» **Prompt**
Copy out every line of the records below without changing anything.

» **Information given**
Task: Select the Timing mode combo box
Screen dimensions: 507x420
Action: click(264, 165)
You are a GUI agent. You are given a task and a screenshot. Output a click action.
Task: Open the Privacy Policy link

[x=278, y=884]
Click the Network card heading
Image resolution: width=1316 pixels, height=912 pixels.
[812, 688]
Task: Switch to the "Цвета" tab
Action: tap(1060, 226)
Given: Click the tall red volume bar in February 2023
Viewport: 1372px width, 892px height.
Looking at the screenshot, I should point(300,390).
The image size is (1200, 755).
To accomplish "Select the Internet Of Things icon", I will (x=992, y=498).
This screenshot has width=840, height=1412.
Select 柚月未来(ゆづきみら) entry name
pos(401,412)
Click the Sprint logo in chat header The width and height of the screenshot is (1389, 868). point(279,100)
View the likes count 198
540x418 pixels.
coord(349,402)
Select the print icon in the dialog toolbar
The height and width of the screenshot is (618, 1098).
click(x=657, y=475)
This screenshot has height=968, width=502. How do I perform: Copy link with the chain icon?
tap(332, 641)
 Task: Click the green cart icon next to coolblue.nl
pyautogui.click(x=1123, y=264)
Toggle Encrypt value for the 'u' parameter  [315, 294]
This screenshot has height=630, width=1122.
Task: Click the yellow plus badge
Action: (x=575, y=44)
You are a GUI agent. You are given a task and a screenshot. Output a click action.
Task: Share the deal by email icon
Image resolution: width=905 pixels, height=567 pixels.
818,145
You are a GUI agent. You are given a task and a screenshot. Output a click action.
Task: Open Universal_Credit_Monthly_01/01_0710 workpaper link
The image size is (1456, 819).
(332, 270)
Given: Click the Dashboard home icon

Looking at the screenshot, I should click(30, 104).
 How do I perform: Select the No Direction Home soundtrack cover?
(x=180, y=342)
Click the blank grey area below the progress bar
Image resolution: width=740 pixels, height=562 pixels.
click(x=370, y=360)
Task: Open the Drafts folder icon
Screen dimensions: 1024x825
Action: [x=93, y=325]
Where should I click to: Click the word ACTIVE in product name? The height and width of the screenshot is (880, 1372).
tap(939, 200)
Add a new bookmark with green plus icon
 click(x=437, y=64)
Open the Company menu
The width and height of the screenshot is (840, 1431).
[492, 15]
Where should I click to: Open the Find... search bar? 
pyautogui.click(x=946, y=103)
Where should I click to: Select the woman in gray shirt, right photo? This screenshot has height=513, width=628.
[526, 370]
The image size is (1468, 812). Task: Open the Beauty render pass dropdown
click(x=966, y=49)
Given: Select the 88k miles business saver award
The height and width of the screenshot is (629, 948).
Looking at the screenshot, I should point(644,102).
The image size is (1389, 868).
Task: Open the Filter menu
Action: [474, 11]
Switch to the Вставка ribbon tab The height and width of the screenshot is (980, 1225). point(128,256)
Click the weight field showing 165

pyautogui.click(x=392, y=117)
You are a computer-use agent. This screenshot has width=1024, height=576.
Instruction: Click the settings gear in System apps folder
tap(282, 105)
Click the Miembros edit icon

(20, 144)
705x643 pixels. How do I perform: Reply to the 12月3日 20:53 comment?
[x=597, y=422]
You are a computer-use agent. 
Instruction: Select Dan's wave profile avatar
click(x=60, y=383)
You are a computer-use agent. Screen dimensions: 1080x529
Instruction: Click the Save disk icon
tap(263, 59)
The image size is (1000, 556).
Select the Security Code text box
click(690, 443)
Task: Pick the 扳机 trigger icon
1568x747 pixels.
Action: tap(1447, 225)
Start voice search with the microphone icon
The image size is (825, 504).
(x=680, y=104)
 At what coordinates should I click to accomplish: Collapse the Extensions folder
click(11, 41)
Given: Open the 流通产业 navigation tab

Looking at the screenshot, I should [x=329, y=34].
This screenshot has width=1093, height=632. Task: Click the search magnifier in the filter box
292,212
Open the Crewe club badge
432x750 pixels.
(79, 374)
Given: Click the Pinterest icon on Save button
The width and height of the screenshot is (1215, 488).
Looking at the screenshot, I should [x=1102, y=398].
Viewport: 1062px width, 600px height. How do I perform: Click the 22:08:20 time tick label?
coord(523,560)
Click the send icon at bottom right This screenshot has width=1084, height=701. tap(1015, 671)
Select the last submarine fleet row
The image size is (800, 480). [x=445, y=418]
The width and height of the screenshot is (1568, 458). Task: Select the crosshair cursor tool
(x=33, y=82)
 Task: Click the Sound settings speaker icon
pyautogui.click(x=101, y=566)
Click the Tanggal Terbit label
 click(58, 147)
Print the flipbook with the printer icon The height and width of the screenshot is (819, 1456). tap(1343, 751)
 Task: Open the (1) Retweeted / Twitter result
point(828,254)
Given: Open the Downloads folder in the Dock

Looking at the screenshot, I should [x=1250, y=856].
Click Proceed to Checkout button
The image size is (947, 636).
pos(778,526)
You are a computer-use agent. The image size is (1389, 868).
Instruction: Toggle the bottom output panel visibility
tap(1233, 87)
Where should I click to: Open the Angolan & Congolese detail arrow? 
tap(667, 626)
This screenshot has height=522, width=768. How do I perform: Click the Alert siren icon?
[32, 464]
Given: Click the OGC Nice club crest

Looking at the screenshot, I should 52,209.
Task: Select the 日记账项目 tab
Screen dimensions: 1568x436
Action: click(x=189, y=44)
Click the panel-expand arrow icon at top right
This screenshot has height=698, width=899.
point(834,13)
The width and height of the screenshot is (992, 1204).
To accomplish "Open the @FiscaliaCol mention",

» **The completed task**
Task: Select the Timing mode combo box
Screen dimensions: 507x420
Action: click(264, 165)
You are a GUI agent. You are given a task and a screenshot. Output a click action.
Task: Open the Privacy Policy link

[x=278, y=884]
Click the Network card heading
Image resolution: width=1316 pixels, height=912 pixels.
[812, 688]
Task: Switch to the "Цвета" tab
Action: tap(1060, 226)
Given: Click the tall red volume bar in February 2023
Viewport: 1372px width, 892px height.
Looking at the screenshot, I should point(300,390).
The image size is (1200, 755).
To accomplish "Select the Internet Of Things icon", I will (x=992, y=498).
This screenshot has width=840, height=1412.
Select 柚月未来(ゆづきみら) entry name
pos(401,412)
Click the Sprint logo in chat header The width and height of the screenshot is (1389, 868). point(279,100)
View the likes count 198
540x418 pixels.
coord(349,402)
Select the print icon in the dialog toolbar
The height and width of the screenshot is (618, 1098).
click(x=657, y=475)
This screenshot has height=968, width=502. How do I perform: Copy link with the chain icon?
tap(332, 641)
 Task: Click the green cart icon next to coolblue.nl
pyautogui.click(x=1123, y=264)
Toggle Encrypt value for the 'u' parameter  [315, 294]
This screenshot has height=630, width=1122.
Task: Click the yellow plus badge
Action: (x=575, y=44)
You are a GUI agent. You are given a task and a screenshot. Output a click action.
Task: Share the deal by email icon
Image resolution: width=905 pixels, height=567 pixels.
818,145
You are a GUI agent. You are given a task and a screenshot. Output a click action.
Task: Open Universal_Credit_Monthly_01/01_0710 workpaper link
The image size is (1456, 819).
(332, 270)
Given: Click the Dashboard home icon

Looking at the screenshot, I should click(30, 104).
 How do I perform: Select the No Direction Home soundtrack cover?
(x=180, y=342)
Click the blank grey area below the progress bar
Image resolution: width=740 pixels, height=562 pixels.
click(x=370, y=360)
Task: Open the Drafts folder icon
Screen dimensions: 1024x825
Action: [x=93, y=325]
Where should I click to: Click the word ACTIVE in product name? The height and width of the screenshot is (880, 1372).
tap(939, 200)
Add a new bookmark with green plus icon
 click(x=437, y=64)
Open the Company menu
The width and height of the screenshot is (840, 1431).
[492, 15]
Where should I click to: Open the Find... search bar? 
pyautogui.click(x=946, y=103)
Where should I click to: Select the woman in gray shirt, right photo? This screenshot has height=513, width=628.
[526, 370]
The image size is (1468, 812). Task: Open the Beauty render pass dropdown
click(x=966, y=49)
Given: Select the 88k miles business saver award
The height and width of the screenshot is (629, 948).
Looking at the screenshot, I should point(644,102).
The image size is (1389, 868).
Task: Open the Filter menu
Action: [474, 11]
Switch to the Вставка ribbon tab The height and width of the screenshot is (980, 1225). point(128,256)
Click the weight field showing 165

pyautogui.click(x=392, y=117)
You are a computer-use agent. This screenshot has width=1024, height=576.
Instruction: Click the settings gear in System apps folder
tap(282, 105)
Click the Miembros edit icon

(20, 144)
705x643 pixels. How do I perform: Reply to the 12月3日 20:53 comment?
[x=597, y=422]
You are a computer-use agent. 
Instruction: Select Dan's wave profile avatar
click(x=60, y=383)
You are a computer-use agent. Screen dimensions: 1080x529
Instruction: Click the Save disk icon
tap(263, 59)
The image size is (1000, 556).
Select the Security Code text box
click(690, 443)
Task: Pick the 扳机 trigger icon
1568x747 pixels.
Action: tap(1447, 225)
Start voice search with the microphone icon
The image size is (825, 504).
(x=680, y=104)
 At what coordinates should I click to accomplish: Collapse the Extensions folder
click(11, 41)
Given: Open the 流通产业 navigation tab

Looking at the screenshot, I should [x=329, y=34].
This screenshot has width=1093, height=632. Task: Click the search magnifier in the filter box
292,212
Open the Crewe club badge
432x750 pixels.
(79, 374)
Given: Click the Pinterest icon on Save button
The width and height of the screenshot is (1215, 488).
Looking at the screenshot, I should [x=1102, y=398].
Viewport: 1062px width, 600px height. How do I perform: Click the 22:08:20 time tick label?
coord(523,560)
Click the send icon at bottom right This screenshot has width=1084, height=701. tap(1015, 671)
Select the last submarine fleet row
The image size is (800, 480). [x=445, y=418]
The width and height of the screenshot is (1568, 458). Task: Select the crosshair cursor tool
(x=33, y=82)
 Task: Click the Sound settings speaker icon
pyautogui.click(x=101, y=566)
Click the Tanggal Terbit label
 click(58, 147)
Print the flipbook with the printer icon The height and width of the screenshot is (819, 1456). tap(1343, 751)
 Task: Open the (1) Retweeted / Twitter result
point(828,254)
Given: Open the Downloads folder in the Dock

Looking at the screenshot, I should [x=1250, y=856].
Click Proceed to Checkout button
The image size is (947, 636).
pos(778,526)
You are a computer-use agent. The image size is (1389, 868).
Instruction: Toggle the bottom output panel visibility
tap(1233, 87)
Where should I click to: Open the Angolan & Congolese detail arrow? 
tap(667, 626)
This screenshot has height=522, width=768. How do I perform: Click the Alert siren icon?
[32, 464]
Given: Click the OGC Nice club crest

Looking at the screenshot, I should 52,209.
Task: Select the 日记账项目 tab
Screen dimensions: 1568x436
Action: click(x=189, y=44)
Click the panel-expand arrow icon at top right
This screenshot has height=698, width=899.
point(834,13)
The width and height of the screenshot is (992, 1204).
To accomplish "Open the @FiscaliaCol mention",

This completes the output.